Study on dynamic characteristics and vibration isolation performance of magnetorheological fluid mount with controllable multi-inertia channel combination squeeze mode

To tackle the challenges posed by non-adjustable low-frequency dynamic characteristics and insufficient damping and stiffness in heavy-duty special vehicle mounting systems, we propose a novel solution: the controllable multi-inertia channel combined-squeeze-mode MR (Magnetorheological) fluid mount. This mount comprises four controllable inertia channels, one Rate-dip channel, and a squeeze plate configuration. Initially, propose a multi-channel MR fluid damper based on existing experimental conditions. Through experimental validation, we demonstrate that applying a 2 A current across different channels enables effective channel switching. Subsequently, analyze the magnetic field and damping forces for both the controllable inertia channels and the squeeze-mode magnetic circuit structure of the MR fluid mount. Then, a lumped parameter model for the controllable multi-inertia channel combined squeeze mode MR fluid mount will be developed alongside a 1/4-scale model of the MR fluid mount system tailored for heavy-duty special vehicles. These models enable a comprehensive study of the dynamic characteristics and vibration isolation performance of the mount under various configurations of controllable inertia channels and squeeze mode combinations.

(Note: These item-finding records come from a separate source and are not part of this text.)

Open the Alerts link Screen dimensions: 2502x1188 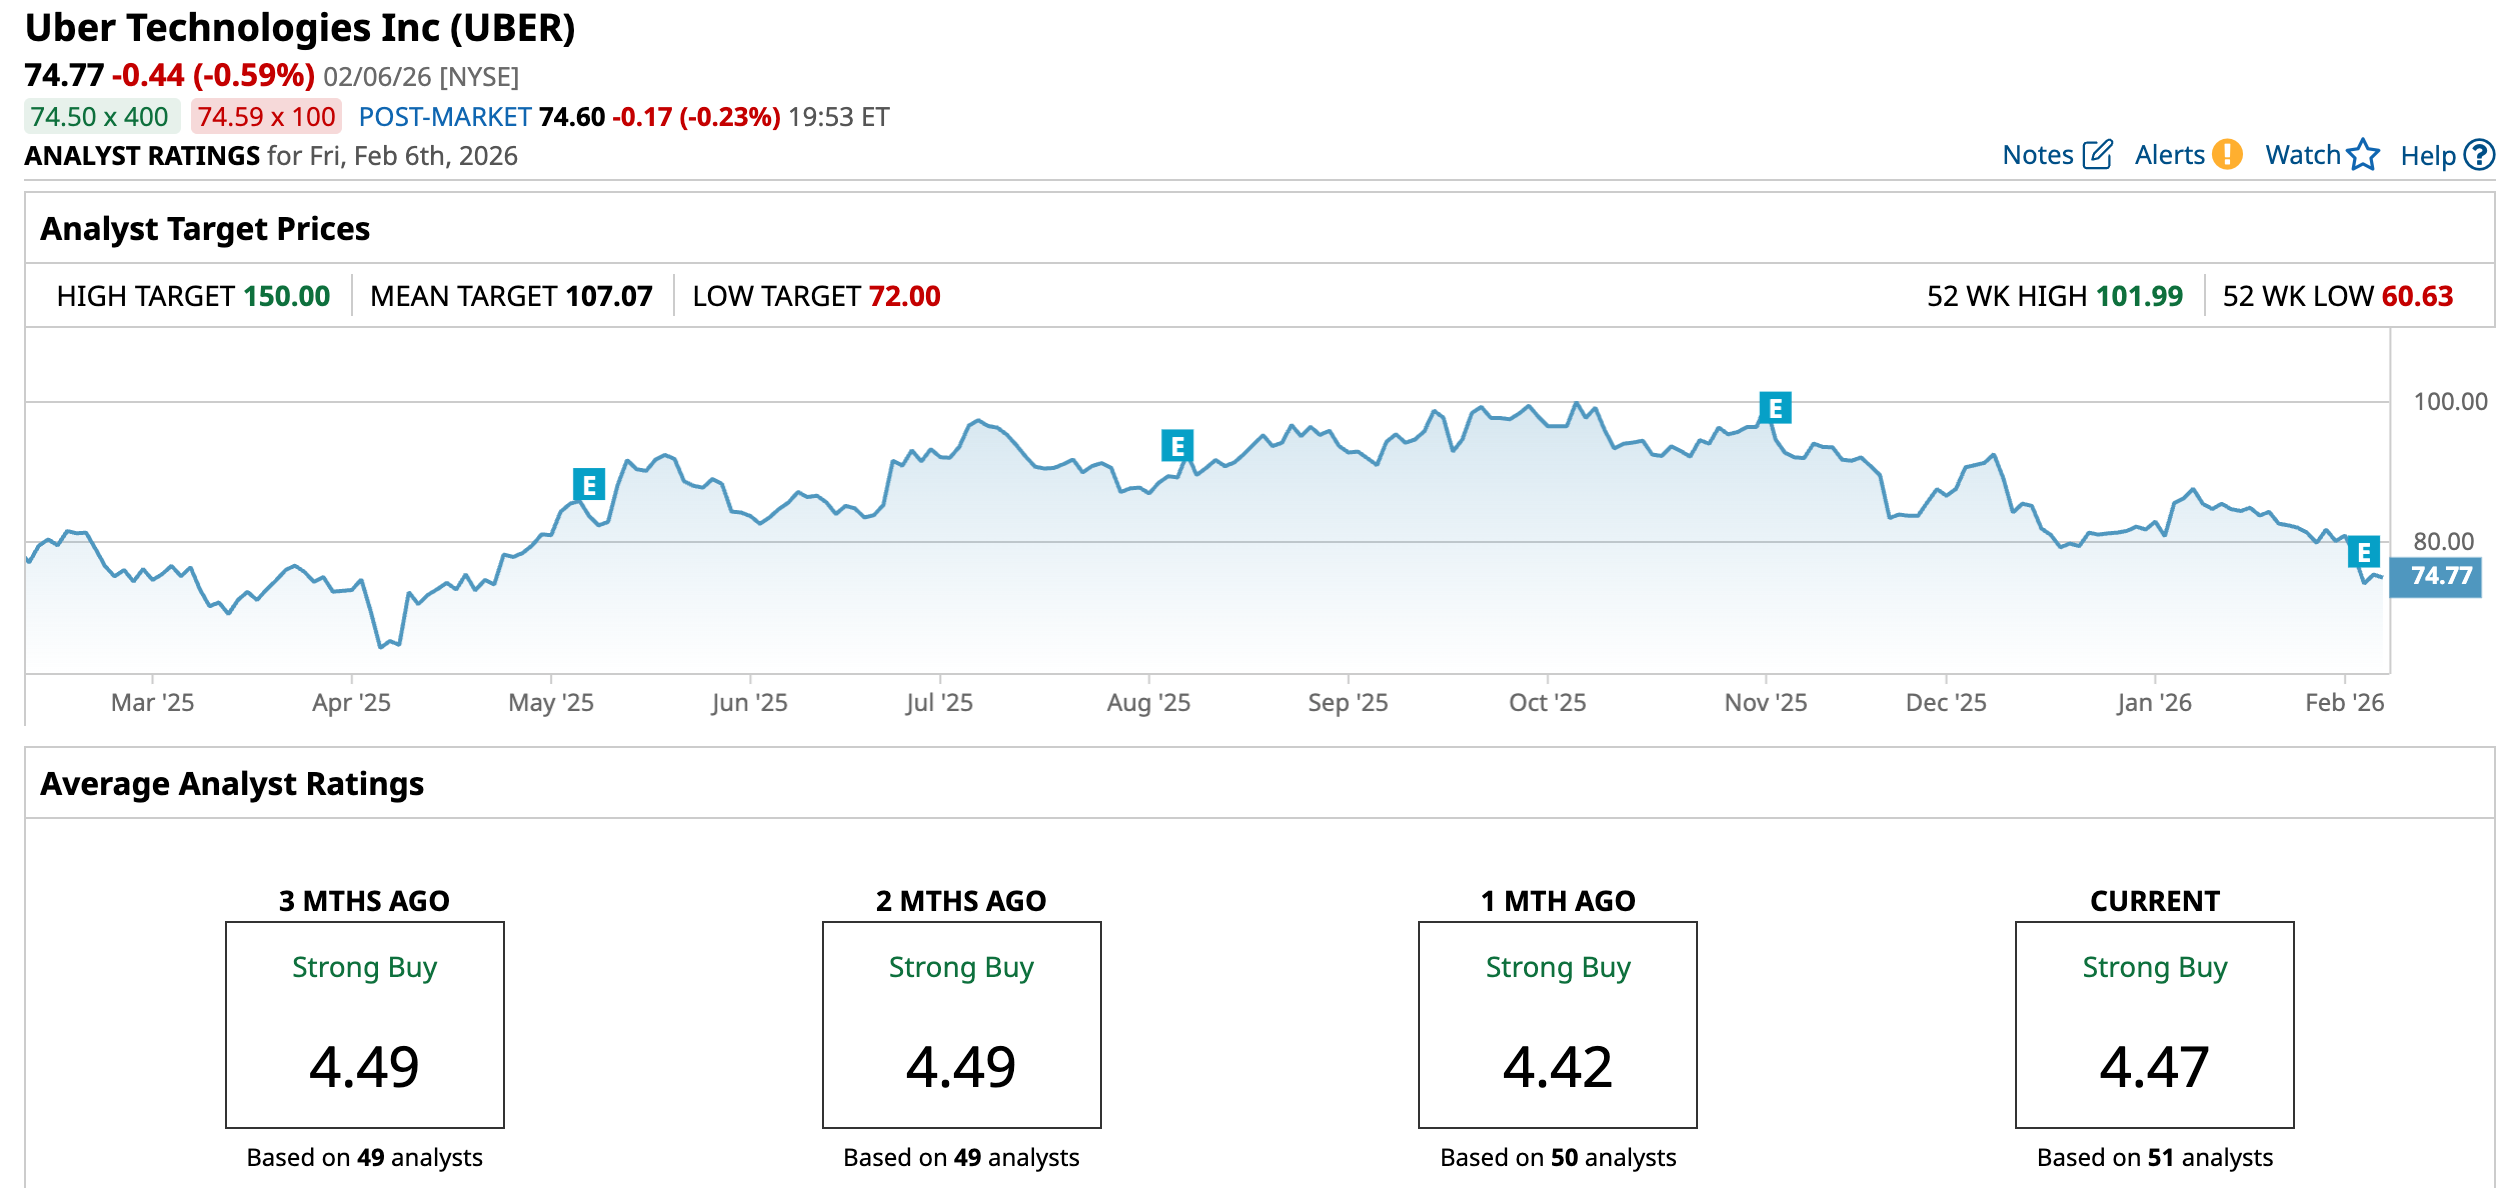pyautogui.click(x=2169, y=155)
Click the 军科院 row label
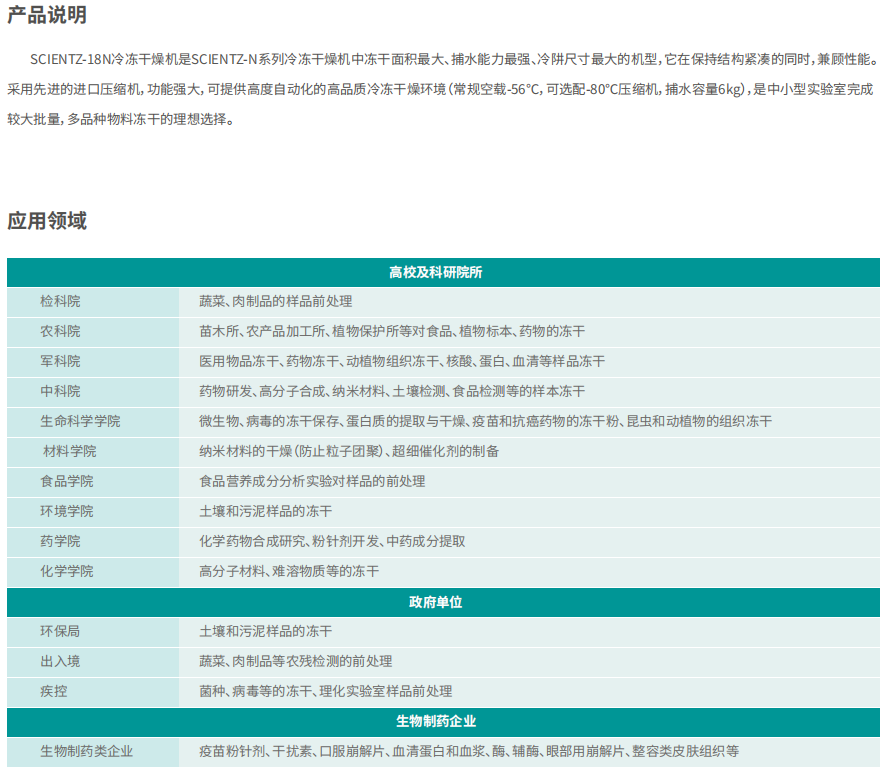Screen dimensions: 894x783 point(61,361)
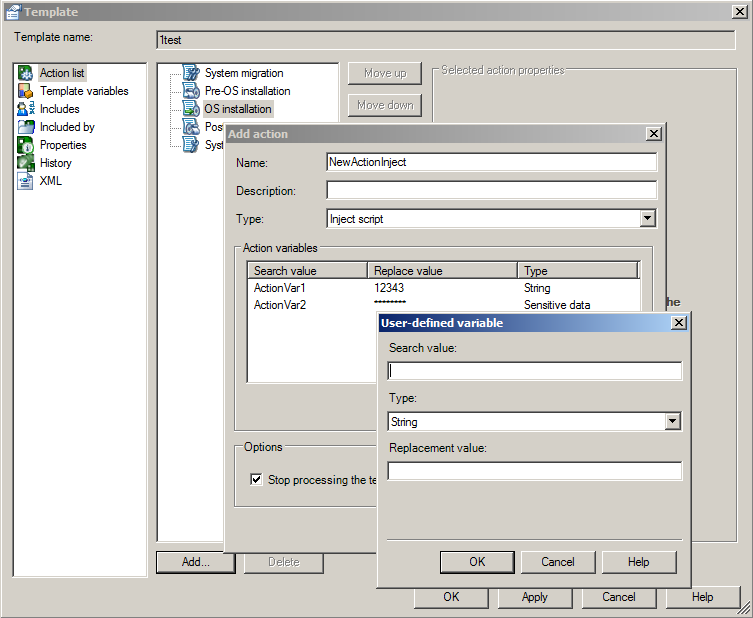Screen dimensions: 753x618
Task: Select the History icon
Action: (26, 163)
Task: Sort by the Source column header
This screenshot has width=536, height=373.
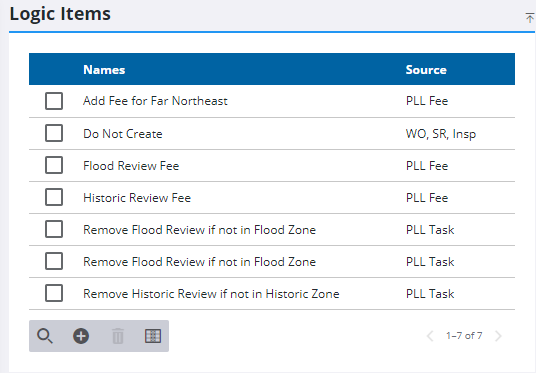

Research findings indicate that applying higher currents to different inertia channels facilitates adjustable peak values and peak frequencies of dynamic stiffness and loss angle within the 0 to 50 Hz range for the MR fluid mount. Moreover, under the influence of the squeeze mode, the mount exhibits significant stiffness and damping characteristics at low frequencies, effectively addressing the issue of insufficient stiffness damping within the mount system at low frequencies.